Work instructions
An exact copy is required of every line from the one with "You are a computer-use agent." through the end of the data below, and the pictures must stay out of it.
------------------------------------------------------------
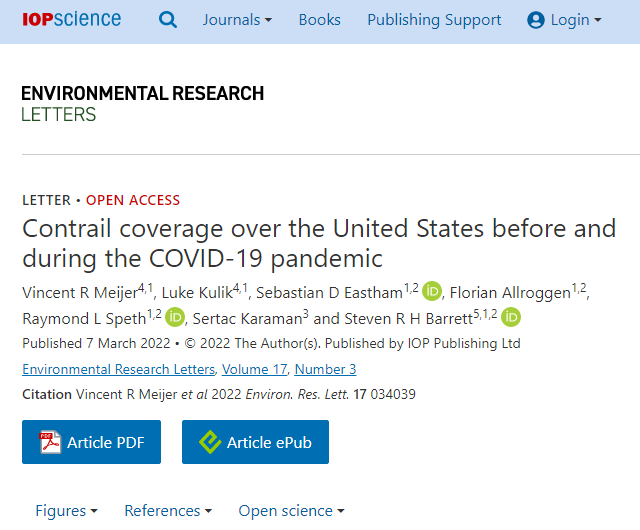
Task: Click author name Vincent R Meijer
Action: point(79,293)
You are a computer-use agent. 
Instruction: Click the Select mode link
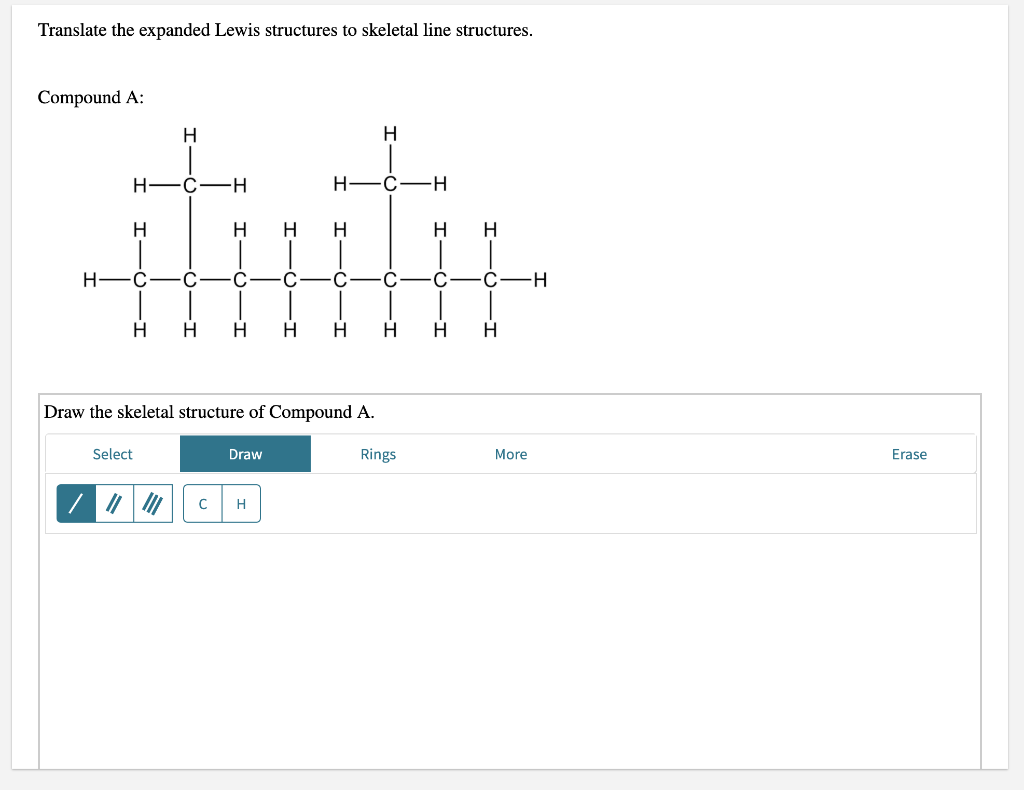click(x=112, y=454)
------------------------------------------------------------
Output for this exercise
You are a computer-use agent. 
Instruction: Click the Select mode link
click(x=112, y=454)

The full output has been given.